See Models & Providers for all embedding options.

Anonymizer

data_manager:
  utils:
    anonymizer:
      nlp_model: en_core_web_sm
      excluded_words: []
      greeting_patterns: []
      signoff_patterns: []
      email_pattern: '[\w\.-]+@[\w\.-]+\.\w+'
      username_pattern: '\[~[^\]]+\]'

Agent Configuration Model

Archi no longer uses a top-level archi: block in standard deployment YAML.

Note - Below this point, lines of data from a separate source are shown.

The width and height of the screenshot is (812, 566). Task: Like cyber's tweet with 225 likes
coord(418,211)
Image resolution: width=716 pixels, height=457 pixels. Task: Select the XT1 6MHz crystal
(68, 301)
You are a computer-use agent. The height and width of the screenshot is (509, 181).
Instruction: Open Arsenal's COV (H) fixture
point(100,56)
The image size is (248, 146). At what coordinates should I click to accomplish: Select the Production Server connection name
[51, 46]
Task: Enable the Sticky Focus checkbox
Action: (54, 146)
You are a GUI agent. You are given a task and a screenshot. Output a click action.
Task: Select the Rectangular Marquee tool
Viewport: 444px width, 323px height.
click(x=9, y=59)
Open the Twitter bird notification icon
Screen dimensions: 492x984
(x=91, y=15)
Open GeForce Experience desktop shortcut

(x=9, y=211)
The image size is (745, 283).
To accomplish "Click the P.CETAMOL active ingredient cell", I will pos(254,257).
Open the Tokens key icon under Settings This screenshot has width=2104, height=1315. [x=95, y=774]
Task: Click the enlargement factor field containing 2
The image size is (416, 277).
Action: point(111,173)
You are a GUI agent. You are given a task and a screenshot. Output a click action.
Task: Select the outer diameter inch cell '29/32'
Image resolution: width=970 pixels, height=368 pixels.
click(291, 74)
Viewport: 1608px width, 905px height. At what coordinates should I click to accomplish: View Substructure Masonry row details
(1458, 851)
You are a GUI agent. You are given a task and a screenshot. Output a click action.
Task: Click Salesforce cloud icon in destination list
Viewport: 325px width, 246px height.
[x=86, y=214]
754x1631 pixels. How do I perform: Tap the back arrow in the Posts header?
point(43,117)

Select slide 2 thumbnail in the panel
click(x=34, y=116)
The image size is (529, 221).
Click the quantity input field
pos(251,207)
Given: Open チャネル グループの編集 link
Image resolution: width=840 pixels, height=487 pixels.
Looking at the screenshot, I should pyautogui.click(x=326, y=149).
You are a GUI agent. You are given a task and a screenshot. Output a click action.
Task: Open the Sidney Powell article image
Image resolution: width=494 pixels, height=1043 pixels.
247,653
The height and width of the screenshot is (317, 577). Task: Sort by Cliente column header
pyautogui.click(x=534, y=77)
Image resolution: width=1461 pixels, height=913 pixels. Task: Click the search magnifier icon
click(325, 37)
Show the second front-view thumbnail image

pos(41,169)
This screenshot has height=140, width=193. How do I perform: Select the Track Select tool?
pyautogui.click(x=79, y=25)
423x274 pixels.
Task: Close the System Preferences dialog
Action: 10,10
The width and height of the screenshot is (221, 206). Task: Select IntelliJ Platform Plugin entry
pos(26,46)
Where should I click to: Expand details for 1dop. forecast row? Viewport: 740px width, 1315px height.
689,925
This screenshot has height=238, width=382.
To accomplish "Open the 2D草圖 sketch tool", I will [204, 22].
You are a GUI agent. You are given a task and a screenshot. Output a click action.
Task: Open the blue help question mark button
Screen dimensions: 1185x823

Agent behavior is defined by:

  • services.chat_app.agent_class: which pipeline class runs (for example CMSCompOpsAgent)
  • services.chat_app.agents_dir: where agent spec markdown files live
  • agent specs (*.md): selected tool subset (tools) and system prompt body
  • services.chat_app.tools: optional agent-class-specific tool settings

Example:

services:
  chat_app:
    agent_class: CMSCompOpsAgent
    agents_dir: examples/agents
    tools:
      monit:
        url: https://monit-grafana.cern.ch

See Agents & Tools for agent spec format and tool selection.


Complete Example

name: my_deployment

global:
  DATA_PATH: "/root/data/"
  ACCEPTED_FILES: [".txt", ".pdf", ".md"]
  verbosity: 3

services:
  chat_app:
    agent_class: CMSCompOpsAgent
    agents_dir: examples/agents
    default_provider: local
    default_model: llama3.2
    trained_on: "Course documentation"
    hostname: "example.mit.edu"
    external_port: 7861
    providers:
      local:
        enabled: true
        base_url: http://localhost:11434
        mode: ollama
        models:
          - llama3.2
  postgres:
    port: 5432
    database: archi-db
  vectorstore:
    backend: postgres

data_manager:
  sources:
    links:
      input_lists:
        - examples/deployments/basic-gpu/miscellanea.list
      scraper:
        reset_data: true
        verify_urls: false
  embedding_name: OpenAIEmbeddings
  chunk_size: 1000
  chunk_overlap: 0

Tip: For the full base template with all defaults, see src/cli/templates/base-config.yaml in the repository.